CLAIMS What is claimed is:

1. A UE for wireless communication, the UE being configured to be associated with an uncrewed aerial vehicle (UAV), comprising: at least one memory; and at least one processor coupled with the at least one memory and configured to cause the UE to: obtain an indication of at least one expected route for a second UE corresponding to a second UAV; obtain information identifying at least one no-transmit zone corresponding to the expected route; and transmit an indication of a trigger event, associated with the at least one no-transmit zone, to the second UE.

2. The UE of claim 1, wherein the at least one processor is configured to cause the UE to determine the trigger event.

3. The UE of claim 1 or claim 2, wherein the indication of the trigger event comprises an indication of a trigger action.

4. The UE of claim 3, wherein the trigger action comprises at least one of: a selection of an alternative route for the second UE; a modification of a traffic schedule for the second UE; a modification of at least one quality of service requirement for the second UE; a transfer of nominal processing responsibility from an uncrewed aerial system (UAS) associated with the second UE to a UAS associated with the first UE; an intention for the first UE to act as a relay between a network entity and the UAS associated with the second UE; a change of at least one of public land mobile network (PLMN) and radio access technology (RAT) for the second UE; and an intention for the second UE to buffer application messages.

5. The UE of claim 4, wherein the trigger action is to apply while the second UE has a geographic location within the no-transmit zone.

6. The UE of any preceding claim, wherein the indication of the at least one expected route corresponds to a group of UEs including the second UE.

7. The UE of any preceding claim, wherein the first UE is configured to be at least one of: an aerial UE of the UAV, and a UAV controller configured to control operation of one or more UAVs including the UAV.

8. The UE of any preceding claim, wherein the first UE is configured to be a lead UE of a group of UEs including the first UE.

9. The UE of claim 8, wherein the group of UEs includes the second UE.

10. The UE of any preceding claim, wherein the processor is configured to cause the UE to receive the indication of the at least one expected route from a network entity of the wireless communication network.

11. The UE of claim 10, wherein the processor is configured to cause the UE to receive the indication of the at least one expected route from said network entity comprising at least one or a UAS application enabler (UAE) server and a UAS service supplier (USS)/UAS traffic management (UTM).

--------------------------------

→ **TASKS TO CARRY OUT**:
A) Find every line in the records that contains the string "Where", and copy each of those lines.
B) Write the next claims of the patent text on UAV no-transmit zones, starting after claim 11.
The patent claims and the records that follow them are unrelated material.

→ **LISTING**:

--------------------------------

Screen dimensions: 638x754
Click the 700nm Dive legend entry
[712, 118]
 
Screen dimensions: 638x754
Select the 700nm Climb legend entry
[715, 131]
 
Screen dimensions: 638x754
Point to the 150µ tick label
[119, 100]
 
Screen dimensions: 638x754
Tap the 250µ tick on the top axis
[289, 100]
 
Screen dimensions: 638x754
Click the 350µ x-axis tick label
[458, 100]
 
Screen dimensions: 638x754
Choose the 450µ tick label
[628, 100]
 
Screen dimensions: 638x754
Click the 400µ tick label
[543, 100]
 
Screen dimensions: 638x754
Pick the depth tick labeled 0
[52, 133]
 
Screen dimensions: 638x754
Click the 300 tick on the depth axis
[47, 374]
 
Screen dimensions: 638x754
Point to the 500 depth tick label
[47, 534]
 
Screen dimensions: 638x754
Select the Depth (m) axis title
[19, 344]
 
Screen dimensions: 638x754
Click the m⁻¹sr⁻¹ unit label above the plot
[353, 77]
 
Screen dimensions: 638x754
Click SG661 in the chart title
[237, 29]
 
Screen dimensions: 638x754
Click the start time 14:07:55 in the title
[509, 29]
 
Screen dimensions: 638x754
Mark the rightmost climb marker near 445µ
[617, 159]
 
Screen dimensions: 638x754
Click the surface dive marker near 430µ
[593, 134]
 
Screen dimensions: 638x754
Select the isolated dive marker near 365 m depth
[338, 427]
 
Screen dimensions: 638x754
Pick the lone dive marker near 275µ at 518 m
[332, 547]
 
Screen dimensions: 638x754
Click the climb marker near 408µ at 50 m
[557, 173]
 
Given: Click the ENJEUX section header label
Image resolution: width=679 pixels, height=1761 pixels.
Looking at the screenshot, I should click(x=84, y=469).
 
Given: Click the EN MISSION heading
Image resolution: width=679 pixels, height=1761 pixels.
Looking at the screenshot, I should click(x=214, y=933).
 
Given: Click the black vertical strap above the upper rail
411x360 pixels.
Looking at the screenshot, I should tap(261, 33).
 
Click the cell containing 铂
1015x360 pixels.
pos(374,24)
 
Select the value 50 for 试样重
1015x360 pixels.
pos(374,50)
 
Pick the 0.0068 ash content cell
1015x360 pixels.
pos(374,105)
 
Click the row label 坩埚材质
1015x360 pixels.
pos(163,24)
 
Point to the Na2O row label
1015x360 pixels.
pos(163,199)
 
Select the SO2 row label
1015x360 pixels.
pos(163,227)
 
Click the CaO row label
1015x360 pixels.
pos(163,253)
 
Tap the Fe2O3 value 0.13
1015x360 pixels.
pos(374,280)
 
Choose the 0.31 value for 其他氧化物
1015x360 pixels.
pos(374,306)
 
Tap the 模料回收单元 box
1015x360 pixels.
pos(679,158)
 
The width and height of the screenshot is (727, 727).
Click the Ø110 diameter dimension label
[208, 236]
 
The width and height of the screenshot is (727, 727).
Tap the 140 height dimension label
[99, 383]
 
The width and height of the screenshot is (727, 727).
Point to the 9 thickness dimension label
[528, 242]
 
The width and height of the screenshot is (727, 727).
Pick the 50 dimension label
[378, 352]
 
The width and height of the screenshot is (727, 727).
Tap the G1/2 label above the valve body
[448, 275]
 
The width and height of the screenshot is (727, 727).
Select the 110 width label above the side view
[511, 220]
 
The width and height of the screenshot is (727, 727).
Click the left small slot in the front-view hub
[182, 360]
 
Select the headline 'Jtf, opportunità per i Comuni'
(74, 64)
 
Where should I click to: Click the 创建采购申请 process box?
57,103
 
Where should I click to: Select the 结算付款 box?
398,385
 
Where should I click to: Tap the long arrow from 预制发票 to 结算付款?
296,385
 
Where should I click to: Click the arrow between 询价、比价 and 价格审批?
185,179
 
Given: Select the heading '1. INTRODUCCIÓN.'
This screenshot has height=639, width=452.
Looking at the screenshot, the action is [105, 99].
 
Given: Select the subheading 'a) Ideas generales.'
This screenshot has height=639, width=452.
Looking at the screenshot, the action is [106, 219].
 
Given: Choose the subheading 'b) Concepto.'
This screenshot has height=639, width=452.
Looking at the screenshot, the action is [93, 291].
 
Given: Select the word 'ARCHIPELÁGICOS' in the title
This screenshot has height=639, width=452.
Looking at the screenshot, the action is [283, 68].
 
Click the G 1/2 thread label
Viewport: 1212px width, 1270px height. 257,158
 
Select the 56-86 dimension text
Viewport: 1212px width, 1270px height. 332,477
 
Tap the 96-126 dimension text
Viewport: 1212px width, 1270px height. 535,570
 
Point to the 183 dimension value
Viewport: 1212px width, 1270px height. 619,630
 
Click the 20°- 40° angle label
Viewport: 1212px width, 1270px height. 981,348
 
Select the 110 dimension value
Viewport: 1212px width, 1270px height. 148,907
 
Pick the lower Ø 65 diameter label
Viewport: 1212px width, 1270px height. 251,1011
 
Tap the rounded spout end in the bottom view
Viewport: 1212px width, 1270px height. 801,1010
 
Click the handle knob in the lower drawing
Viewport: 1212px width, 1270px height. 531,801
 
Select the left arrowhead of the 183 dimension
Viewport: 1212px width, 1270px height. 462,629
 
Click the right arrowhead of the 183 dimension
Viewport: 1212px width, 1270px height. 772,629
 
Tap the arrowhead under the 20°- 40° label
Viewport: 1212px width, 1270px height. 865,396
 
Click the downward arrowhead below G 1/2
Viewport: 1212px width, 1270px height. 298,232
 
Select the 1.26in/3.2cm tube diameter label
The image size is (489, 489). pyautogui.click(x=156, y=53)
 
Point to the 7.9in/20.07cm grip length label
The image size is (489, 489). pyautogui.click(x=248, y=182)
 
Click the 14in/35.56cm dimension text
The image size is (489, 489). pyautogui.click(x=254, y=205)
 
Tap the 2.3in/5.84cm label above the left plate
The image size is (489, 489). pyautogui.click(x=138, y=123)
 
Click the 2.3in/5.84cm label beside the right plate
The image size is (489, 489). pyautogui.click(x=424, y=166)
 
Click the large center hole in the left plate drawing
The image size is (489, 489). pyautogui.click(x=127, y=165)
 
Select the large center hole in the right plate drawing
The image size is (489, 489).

--------------------------------

→ **ANSWERS TO THE PROBLEMS**:
A)
Where should I click to: Click the 创建采购申请 process box?
Where should I click to: Select the 结算付款 box?
Where should I click to: Tap the long arrow from 预制发票 to 结算付款?
Where should I click to: Click the arrow between 询价、比价 and 价格审批?

B)
12. The UE of any preceding claim, wherein the information identifying the at least one no-transmit zone comprises one or more of at least one geographical area, at least one topological area, at least one spectrum restriction, and at least one transmission power restriction.

13. The UE of any preceding claim, wherein: the at least one indication of the at least one expected route comprises mobility information associated with the second UAV; and the at least one processor is further configured to cause the UE to determine the at least one expected route for the second UAV based on the mobility information.

14. The UE of claim 13, wherein the at least one processor is configured to cause the UE to monitor a location of the second UE.

15. The UE of any preceding claim, wherein: the at least one indication comprises a planned route of the second UAV; and the at least one processor is further configured to cause the UE to determine the at least one expected route for the second UAV based on the planned route.

16. The UE of any preceding claim, wherein the at least one processor is configured to cause the UE to broadcast the indication of the trigger event to a plurality of UEs including the second UE.

17. A processor for wireless communication, comprising: at least one controller coupled with at least one memory and configured to cause the processor to: obtain an indication of at least one expected route for a second UE corresponding to a second UAV; obtain information identifying at least one no-transmit zone corresponding to the expected route; and transmit an indication of a trigger event, associated with the at least one no-transmit zone, to the second UE.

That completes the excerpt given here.